(PASSAGE PROVIDED)

It seems that Charlie is just the latest in a long line of founders to get tripped up somewhere between healthy startup evangelism and taking “fake it ‘til you make it” a bit too literally. Elizabeth Holmes and Theranos. Carlos Watson and Ozy. Manish Lachwani and HeadSpin.
I was going to title this article “the fine line between vision and delusion,” but I’m not sure there is one. What’s the difference between Theranos back in its early days and any other blood diagnostics startup just getting started now? At founding, the entrepreneur has big plans, but the track record is limited or non-existent.
Are these just the bad eggs? Or is the entire Silicon Valley’s ethos rotten? I’m here to argue that the problem is storytelling gone bad. Startups begin with a pitch. Pitches are, by definition, not true today (otherwise we’d call them “descriptions”). In other words, pitches are bullsh*t, and you can’t place them on a truth-falsehood axis. A successful entrepreneur is someone who then turns BS into reality. For a failed entrepreneur, the BS remains BS.
Here’s the key distinction: Lying about the future is vision. Lying about the past is fraud. It looks like this:
Entrepreneurs can’t just be “honest” and skip the forward-looking pitch. They need to tell a compelling story that helps bend the arc of history towards their vision. Stories are what inspire external audiences to link arms and co-create a company’s success. Investors need to write checks. Customers have to buy. Employees must decide to join. So the forward-looking fiction of a great pitch is not just vital, it’s arguably the single most powerful weapon in the entrepreneur’s arsenal.
Where leaders get into trouble is when the reality doesn’t catch up quickly enough to the pitch they’ve been making, so they tell a small lie to buy themselves some time. Then bigger and bigger ones. Suddenly, it just seems too scary to tell the truth. Even Bernie Madoff likely didn’t start out to build a Ponzi scheme. It crept up on him as he discovered that reality had failed to live up to his pitch.
If you insist on the true-false dichotomy, evaluating an entrepreneur’s forward-looking statements can be maddening. Elon Musk has been predicting fully autonomous vehicles for close to a decade. We may not be closer to self-driving cars than we were in 2014, when he predicted it within a year.
Does that make Musk a liar, or a failed entrepreneur? This is a trick question. The answer is indeterminate.
It reminds me of the famous physics thought experiment known as Schrödinger’s Cat, which illustrates a weird aspect of quantum mechanics. Imagine a cat in a closed box. Until you open the box, you can’t be sure whether the cat is alive or dead. In fact, for quantum physics properties beyond the scope of this article, the cat in the experiment is both alive and dead until you open the box. It’s the same thing with a startup story. You only get to open the box when the money runs out. As long as Elon’s career at Tesla continues, his predictions about self-driving cars are essentially true and false at the same time. If someone had invested another $100m into Theranos, it’s conceivable that Elizabeth Holmes would have had time to figure out her tech and we’d all think she was a genius.

(End PASSAGE PROVIDED)
(DATA SECTION)

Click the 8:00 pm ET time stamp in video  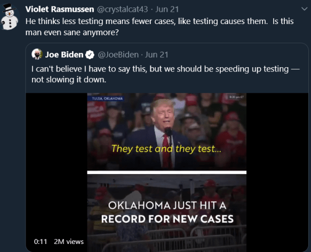click(x=236, y=97)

(End DATA SECTION)

Write the next part of the essay on startup pitches and founder fraud, picking up after its last sentence.

So an entrepreneur has to tell the most compelling story possible, while an investor has to predict whether the entrepreneur is a genius or a liar before it is clear. It looks like this:
Making it even more challenging is that the crazier the pitch—the more it breaks with the inertia of the past—the more potentially lucrative it is. Certainly Elon Musk fit the bill in 2010 when he said that he was going to build a car company that was going to force the entire car industry to go electric. Forget the transition from gasoline—there had not been any successful new car company in the USA in over half a century. I think of it like this:
Of course, it’s not just startups that tell stories about the future. Public stock markets are full of companies whose values depend on stories. These are known as ‘growth stocks’ and they are simply stocks that are overvalued based on their ‘fundamentals,’ ie what they’ve done to date. Startups are extreme cases of growth stocks—they’ve done nothing and can be worth many millions. In the stock market the pendulum between growth stocks and value stocks never stands still. In some markets, like we had until recently, there are growth stock darlings that seem to defy gravity. Now it’s swinging back towards value stocks as the mood turns glum. The skepticism with which private investors greet a startup pitch swings back and forth in the same way.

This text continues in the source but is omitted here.